Exercise description
Reproduce the material from the line containing "You are a computer-use agent." down to the line containing "click(x=100, y=207)", both ends included, and offset every coordinate in the answers by adding 33. Leave the pictures out of your reproduction.

======== Provided entries ========

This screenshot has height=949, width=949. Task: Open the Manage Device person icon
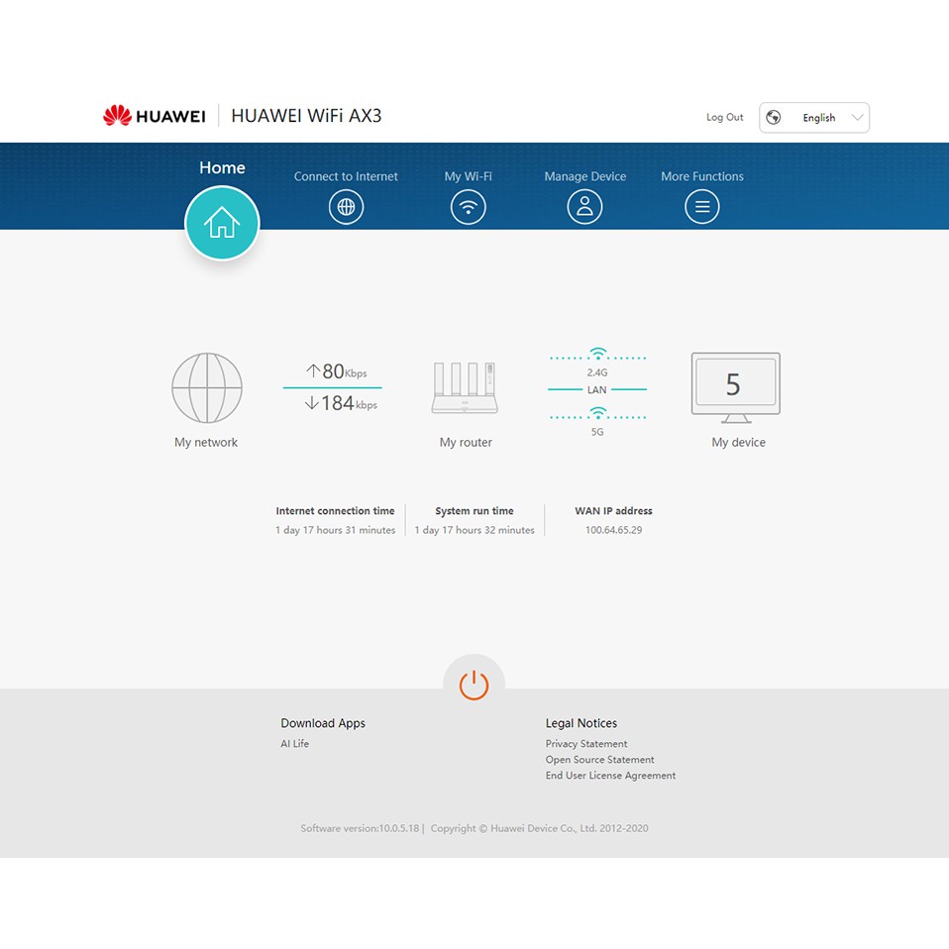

========
======== Provided entries ========

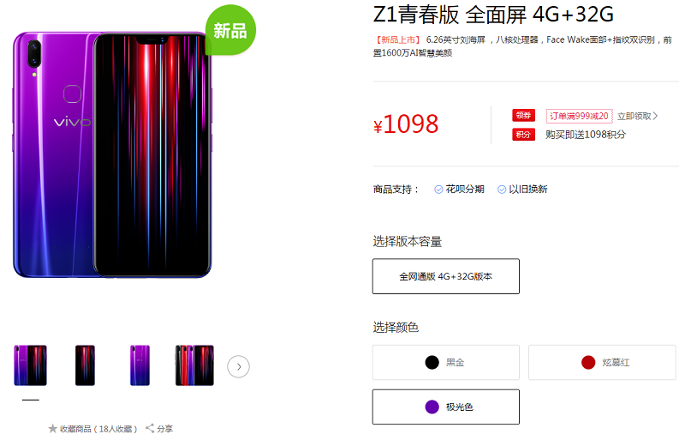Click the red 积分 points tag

========
======== Provided entries ========

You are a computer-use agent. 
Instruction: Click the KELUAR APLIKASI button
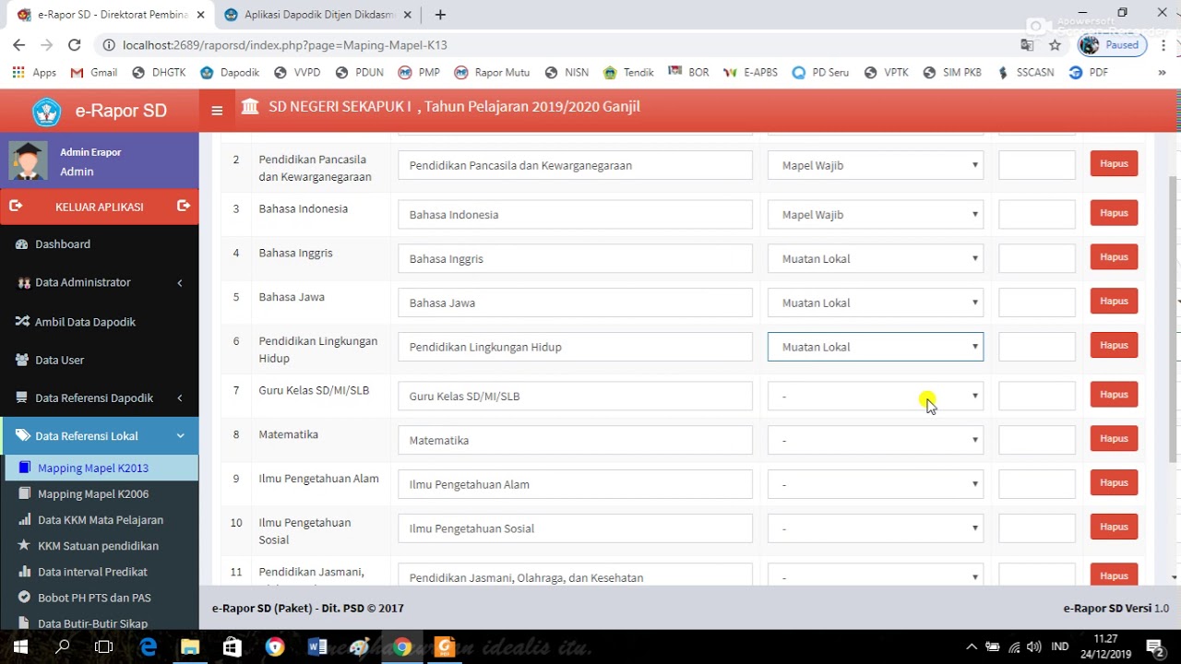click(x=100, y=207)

========

Answer to this problem
You are a computer-use agent. 
Instruction: Click the KELUAR APLIKASI button
click(x=133, y=240)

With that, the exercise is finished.